Board member Stephanie Klinzing appreciated the Agency’s focus in the AHP on preserving manufactured home parks. She asked how frequently that topic had come up in the public comments. Patterson responded that during the initial outreach, there had been a lot of interest in the Agency’s role in park preservation. Commissioner Tingerthal added that the Agency was uncertain about the most effective strategies for park preservation. The Agency is considering several preservation approaches: one that supports resident buy-outs of parks and another that supports a secondary market for manufactured home loans. A third strategy calls for infrastructure investment. The state needs more data on successful strategies, Tingerthal said. The allocation of resources in the AHP will provide an opportunity for the Agency to support a couple of pilots and generate data on park preservation.
Staff stated that comments on the AHP were due September 5 and that the board would have a program committee meeting September 11 to consider the comments before taking final action at its September 28 regular meeting.

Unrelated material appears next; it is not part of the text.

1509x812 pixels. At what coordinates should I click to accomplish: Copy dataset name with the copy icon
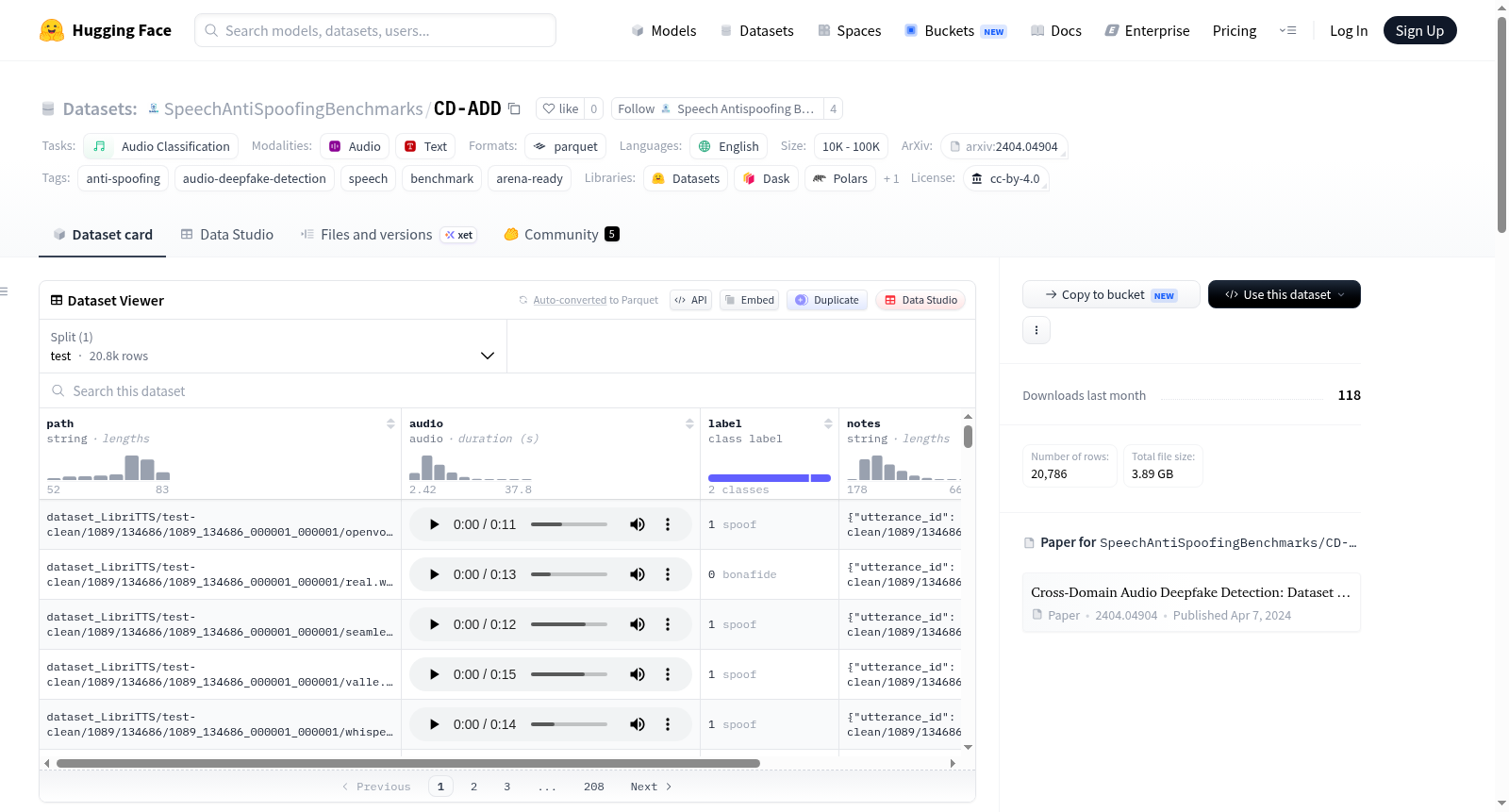pyautogui.click(x=514, y=108)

Modifying Public Housing Grants RFP
Next, the board heard initial recommendations on modifications to the RFP for public housing grants. These grants will be funded by the general obligation bonds recently authorized by the legislature. The Agency reached out to a number of stakeholders, including many housing authorities, in its effort to improve program functionality. In response to concerns about smaller agencies having the capacity to submit the substantial applications currently required, staff is proposing to change the Agency’s process to require simple initial applications that require applicants to identify the scope of work and the consequences of not doing the work and provide information about any other funds used in the project. If an applicant receives preliminary approval for funding, Agency staff will assist the applicant with architectural and design work and in preparing the final project budget. The new application process is intended to minimize the cost and time needed for applications. Board members complimented staff on their responsiveness to partner concerns.
Rental Assistance Grants
Under its consent agenda, the board approved $23 million in grants to administrators to provide rental assistance through the state housing trust fund program. The two-year grants will assist nearly 1,500 households, most with incomes below 30% of area median, said Agency staff in its report. According to staff, administrators will take different approaches in providing assistance. For instance, some will follow a Section 8 model of subsidizing rents down to 30% of tenant incomes. Others will provide flat amounts of assistance per apartment. Staff said that in the current tight rental market, most program administrators have difficulty accessing eligible households. Owners are less willing to accept households with rental subsidies or to maintain apartments to acceptable standards. Staff stated that in the coming biennium they would explore ways to increase utilization of the Agency’s rental subsidies.